Tilt-Shift-Fotografie für Einsteiger
Nachdem ich neulich bereits in einem anderen Artikel erzählt habe, wie ich zur Fotografie mit dem Tilt-Shift-Objektiv gekommen bin, möchte ich mit dem heutigen Artikel eine kleine Einführung für all diejenigen geben, die sich mal daran probieren wollen, es sich aber bisher wegen mangelndem Verständnis nicht getraut haben.
Die Fotografie mit der Tilt- und Shift-Funktion ist ein Spezialbereich, der sicherlich nicht jedem Spaß machen wird. Für mich ist die Arbeit damit unglaublich entspannend und interessant zugleich, weil ich in Ruhe alles einstellen kann und die Motivsuche sowie Komposition absolut im Vordergrund stehen.
Gleichzeitig möchte ich gleich vorab alle Angst vor diesen Objektiven abbauen. Sie richtig zu bedienen, ist eigentlich ganz einfach, wenn man es einmal verstanden hat. Ich hoffe, ich kann mit meinen Erklärungen dazu beitragen.
Grundsätzliches und Unterschiede
Was tut ein Tilt-Shift-Objektiv ganz grundsätzlich? Es begegnet zwei physikalischen Problemen, auf die man als Fotograf trifft: Stürzende (schräge) Linien bei der Gebäudefotografie von unten (oder oben) sowie der Unschärfe in schiefen Ebenen. Ich war nie gut in Physik, deswegen kann ich zu diesem Teil nicht viel sagen.
Ich weiß nur, dass das Objektiv durch Verschiebung des Bildausschnitts die Gebäude, die ich fotografieren möchte, gerade auf das Foto bringen kann. Und zwar so, dass die horizontalen oder vertikalen Linien parallel zu meinem Bildrand erscheinen, obwohl ich (normalerweise) von unten zum Gebäude hoch fotografiere.
Zusätzlich kann ich die Schärfe-Ebene mit den beweglichen Linsen so verschieben, dass ich eine schräge Fläche (eine Wand, den Boden oder ein in das Bild hineinragendes Objekt) von vorn bis hinten scharf aufnehmen kann.
In den letzten Jahren hat vor allem der umgekehrte Effekt bei vielen Fotografen die Runde gemacht. Man kann nämlich die Schärfe-Ebene auch genau entgegengesetzt verschieben, so dass ein Großteil des Fotos in Unschärfe verschwimmt. Dieser Effekt ist vor allem bei den dafür bekannten „Miniatur-Aufnahmen“ von Städten, Gebäuden oder bei den Tilt-Shift-Portraits mancher Fotografen erkennbar.

Quellenauszug:
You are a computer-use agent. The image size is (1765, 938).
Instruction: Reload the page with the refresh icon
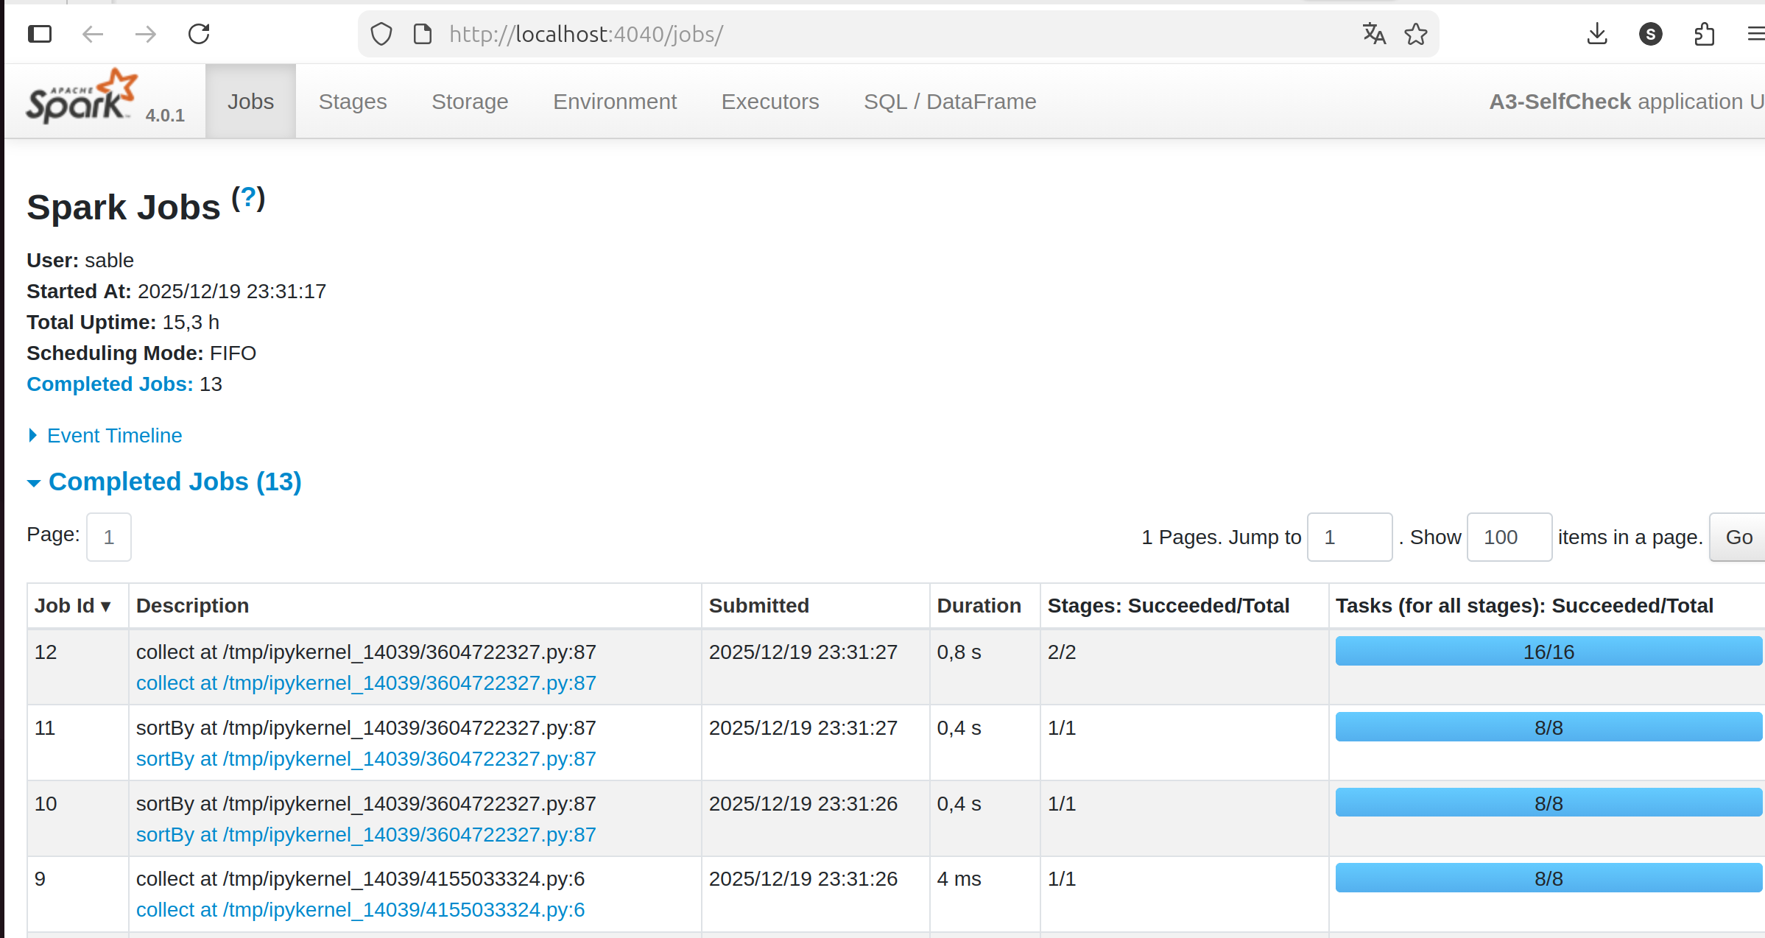(x=199, y=34)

Übungsaufgaben:
- a) Schreiben Sie aus dem Textauszug alles von „Tilt-Shift-Fotografie für Einsteiger“ bis hinunter zu „Erklärungen dazu beitragen.“ wortgetreu ab.
- b) Fassen Sie den Absatz des Textauszugs, der mit „In den letzten Jahren“ beginnt, kürzer zusammen, ohne seine wesentlichen Angaben wegzulassen.
- c) Beantworten Sie anhand des Textauszugs die folgenden Fragen:
(i) Welchen zwei physikalischen Problemen begegnet ein Tilt-Shift-Objektiv?
(ii) Welche Beispiele für eine schräge Fläche werden genannt?
(iii) Was steht bei der Arbeit mit der Tilt- und Shift-Funktion absolut im Vordergrund?
Für die Bearbeitung werden die Daten nicht benötigt.

Lösungen im Einzelnen:
- a)
Tilt-Shift-Fotografie für Einsteiger
Nachdem ich neulich bereits in einem anderen Artikel erzählt habe, wie ich zur Fotografie mit dem Tilt-Shift-Objektiv gekommen bin, möchte ich mit dem heutigen Artikel eine kleine Einführung für all diejenigen geben, die sich mal daran probieren wollen, es sich aber bisher wegen mangelndem Verständnis nicht getraut haben.
Die Fotografie mit der Tilt- und Shift-Funktion ist ein Spezialbereich, der sicherlich nicht jedem Spaß machen wird. Für mich ist die Arbeit damit unglaublich entspannend und interessant zugleich, weil ich in Ruhe alles einstellen kann und die Motivsuche sowie Komposition absolut im Vordergrund stehen.
Gleichzeitig möchte ich gleich vorab alle Angst vor diesen Objektiven abbauen. Sie richtig zu bedienen, ist eigentlich ganz einfach, wenn man es einmal verstanden hat. Ich hoffe, ich kann mit meinen Erklärungen dazu beitragen.

- b) In den letzten Jahren hat sich bei vielen Fotografen vor allem der umgekehrte Effekt verbreitet. Dabei wird die Schärfe-Ebene entgegengesetzt verschoben, sodass ein Großteil des Fotos unscharf verschwimmt. Zu sehen ist das besonders bei „Miniatur-Aufnahmen“ von Städten und Gebäuden sowie bei den Tilt-Shift-Portraits mancher Fotografen.

- c)
(i) Stürzenden (schrägen) Linien bei der Gebäudefotografie von unten oder oben sowie der Unschärfe in schiefen Ebenen.
(ii) Eine Wand, der Boden oder ein in das Bild hineinragendes Objekt.
(iii) Die Motivsuche und die Komposition.